A fighter, me, why?

I have frequently heard and read in more recent months, that I am a fighter, a survive, courageous, a strong person and several others in the same line, which I personally find a little hard to accept. Firstly as they don’t sound to me, like me and secondly I don’t think I deserve such titles. We, I suppose, all never see what others see in us, as we each have an image in our minds, of exactly who we are, in body and mind. We all like to think that that is what other see, but over the years I have discovered that other never see that person.

I as most when a teenager thought that everywhere I went, everyone saw me and everyone looked and remembered. I was an arrogant little pain in the butt who thought herself beautiful and important.

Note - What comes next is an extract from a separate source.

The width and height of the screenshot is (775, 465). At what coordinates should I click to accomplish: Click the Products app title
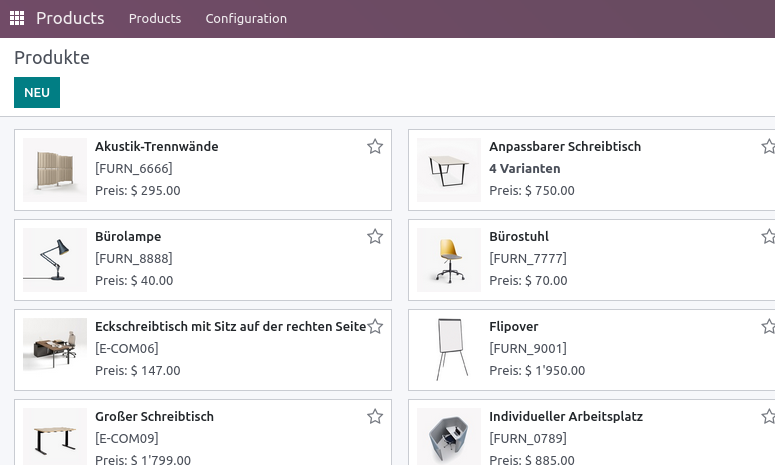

In my twenties I thought no one could see me and no one would even waste time looking at me, I hid behind ordinary and pulled my hair over my eyes, if I shut out the world it wouldn’t notice I was even there. My thirties found a confident, outrageous, colourful person determined to be seen, to turn the beliefs of conformity on it’s head and show myself off with a strength that was a well rehearsed act, inside was a slightly shy and awkward person. My forties I wanted to be seen as someone who was logical, knowledgeable and studious, could innovate and develop, I was more desperate to be seen as a brain rather than a person. Now strangely I find that I can’t tag myself with anything, but I see that as a really positive step.

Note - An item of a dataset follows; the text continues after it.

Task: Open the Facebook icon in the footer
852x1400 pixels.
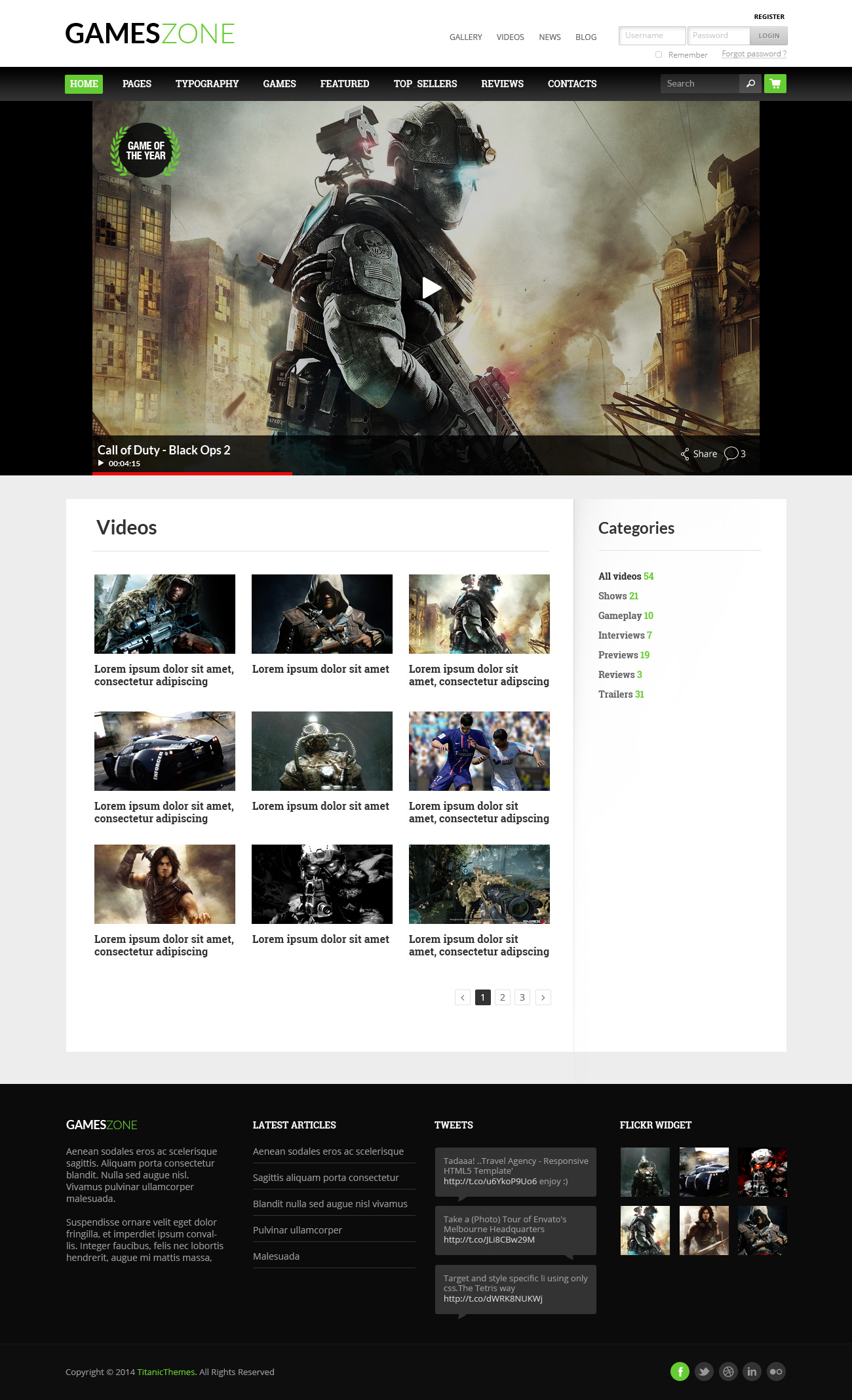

I have found partly by age but mainly I am sure to my confinement at home, a very balanced and open person. I didn’t get here by a design or some big plan driven by reading inspirational help books or any of these things. The strongest thing I have ever done was to actually accept me as me, I accepted everything thing that I had done in my life, I recognised everything I did wrong or right and I settled in myself in me, as me, without acts or shame. Only then did I look again at where I was and how I was dealing with MS, instinctively I had worked with it and around, I had never really fought it, as fighting in exhausting and pointless, when your body can’t do something then it can’t do it, so live with it. There is one word in this paragraph that I think is the reason I am now doing what I do to help others and myself, which is the real driving force and that is instinct. Everything I do connected to my MS is done instinctively, there is no plan, no formula. I am simply doing what I do daily, from an instinct inside me, that is balanced with and by my acceptance of the things I can’t change.

I have always thought that it would be interesting to get everyone I know to write two things down for me, first they would have to swear on what ever they find most precious, that what they would write would be 100% honest. First a physical and mental description of themselves and second one of me. Dangerous possibly, interesting definitely.